Os deputados aprovaram  também a convocação do ex-governador Silval Barbosa (PMDB) para prestar esclarecimentos sobre as contratações das OSS a fim de gerir a saúde pública em Mato Grosso. A data para a oitiva também não foi definida.

 De acordo com o presidente da CPI, Doutor Leonardo Albuquerque (PDT), a decisão de adiar a convocação de Pedro Henry é porque a comissão está aguardando do Tribunal de Contas do Estado (TCE) o relatório completo sobre as ações das OSS em Mato Grosso, desde o início de sua implantação no Estado, em 2011.   

“O que a CPI possui é um resumo das ações das OSS. Outro detalhe é o fato de que a equipe não está completa. Por isso, daqui 15 ou 20 dias, quando o relatório chegar à CPI, e os técnicos esmiuçarem os documentos, teremos embasamento teórico e com isso as oitivas serão mais produtivas”, afirmou Doutor Leonardo.

A CPI também aprovou o requerimento apresentado pelo deputado Pedro Satélite (PSD) sobre os contratos de gestão com o Instituto Pernambucano de Saúde. Ela gerenciou os Hospitais de Colíder, Alta Floresta e o Metropolitano de Várzea Grande.

 “Há uma divida de seis a dez milhões de reais. O Estado repassou o dinheiro e, eles deram calote aos fornecedores. Existem, por exemplo, médios e grandes empresários que têm cerca de 50 mil reais para receber do Hospital de Colíder, até hoje”, explicou Satélite.

Em relação à convidada de hoje da CPI, a professora da Universidade do Estado de Mato Grosso (Unemat), Salli Baggenstoss, afirmou que em São Paulo -base da tese de doutorado sobre as atuações das OSS  - cerca de 30% do orçamento da Secretaria de Saúde é destinada às ações das OSS.

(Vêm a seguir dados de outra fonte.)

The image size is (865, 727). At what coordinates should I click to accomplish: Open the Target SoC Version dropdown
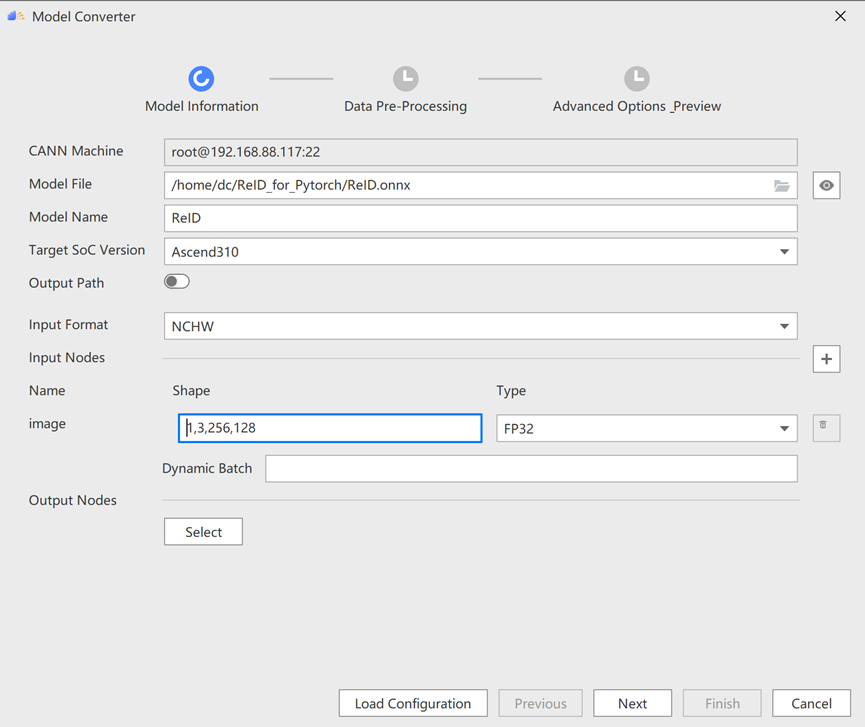785,251
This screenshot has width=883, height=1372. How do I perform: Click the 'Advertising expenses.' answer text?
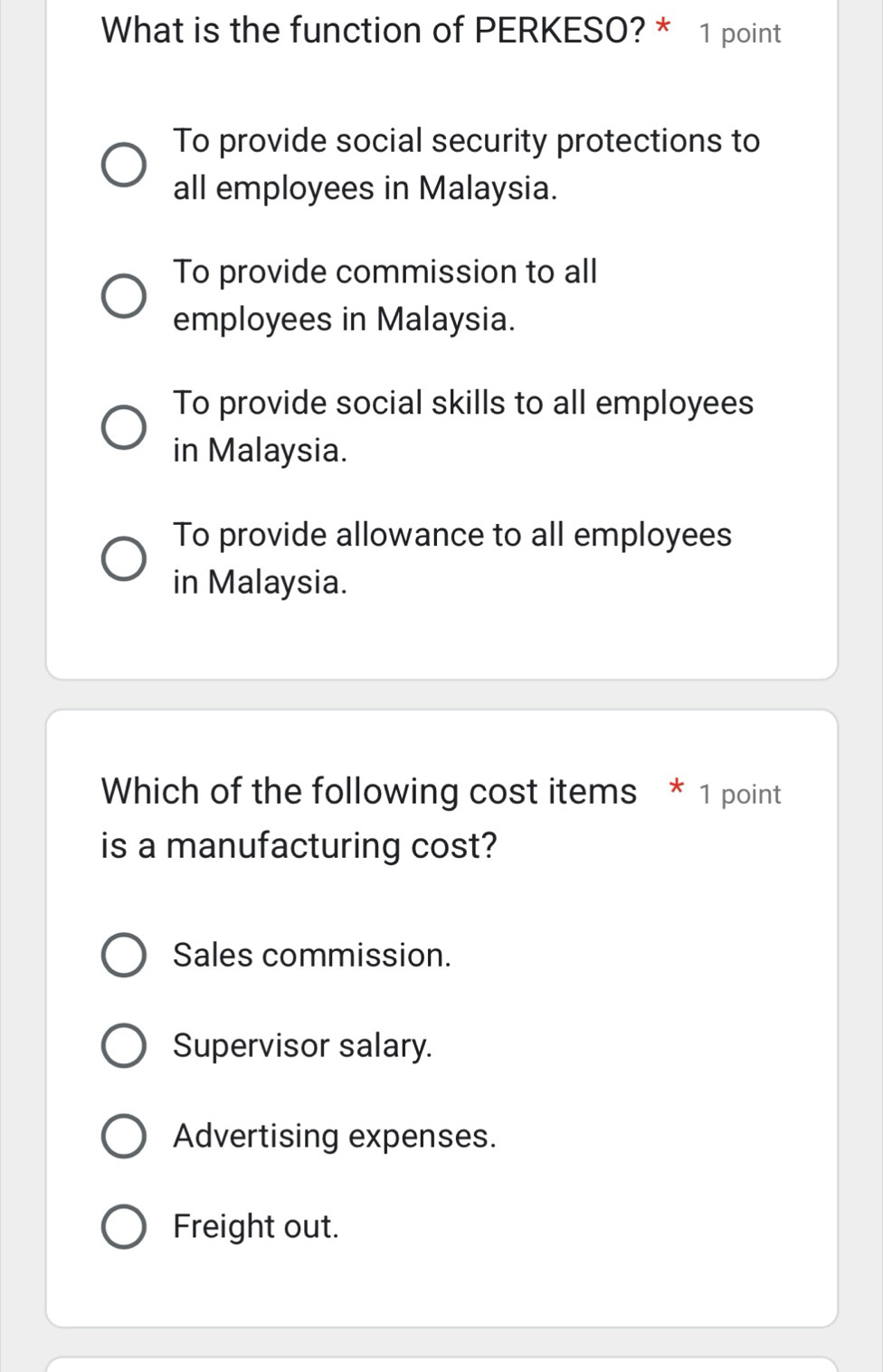(335, 1137)
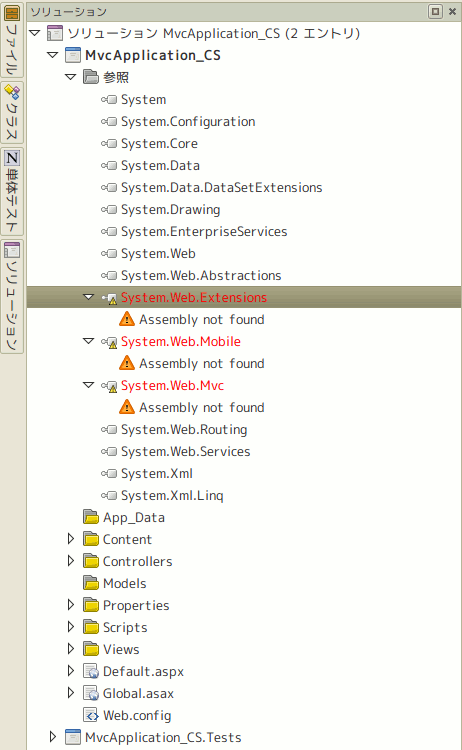This screenshot has height=750, width=462.
Task: Click the 参照 references folder icon
Action: click(91, 77)
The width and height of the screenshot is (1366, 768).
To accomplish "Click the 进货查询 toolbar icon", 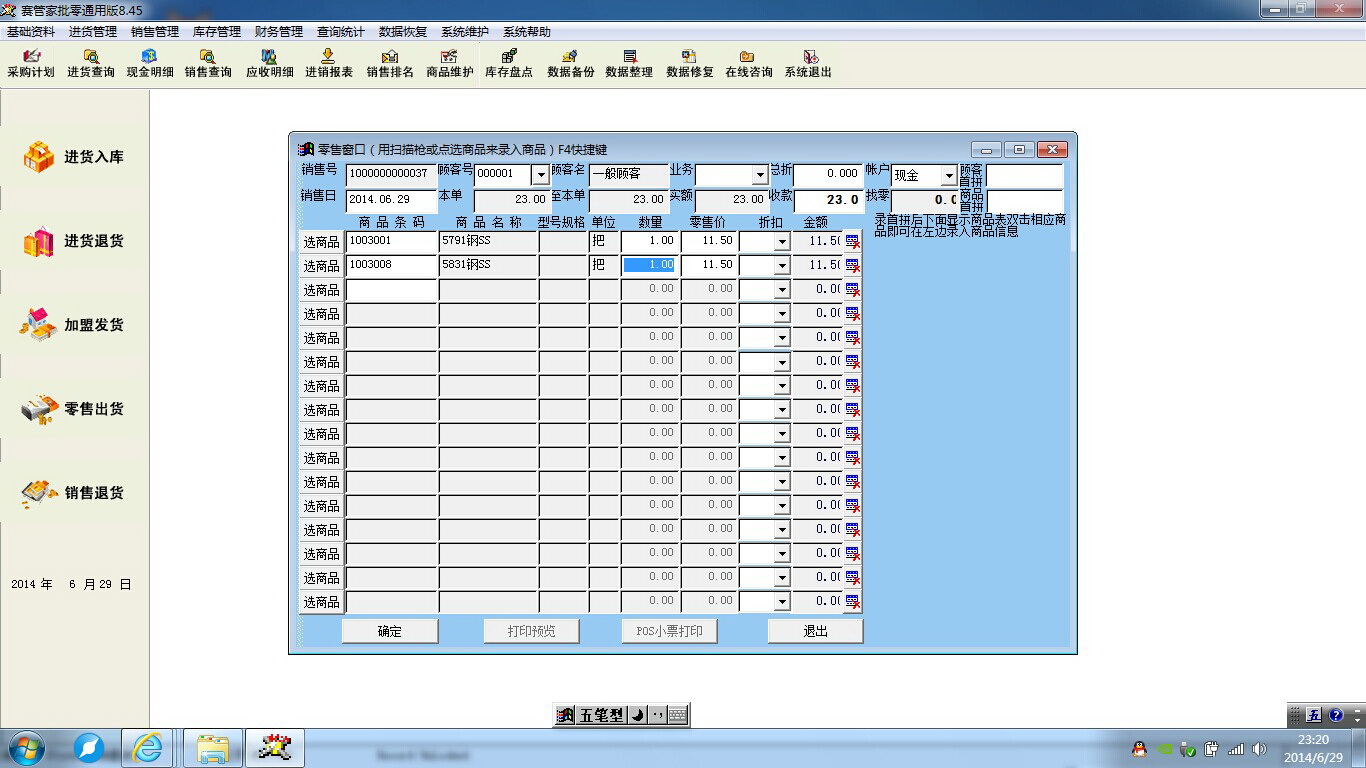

“Em São Paulo, as OSS existem desde 1998. Lá, elas estão dando certo. Por isso tem respaldo, bonificando os trabalhos. Contudo, existem os pontos negativos, mas é um critério que tem que ser avaliado. As organizações foram criadas para que a sociedade participasse da gestão pública. Essa é a finalidade da lei das OSS”, explicou Salli Baggenstoss.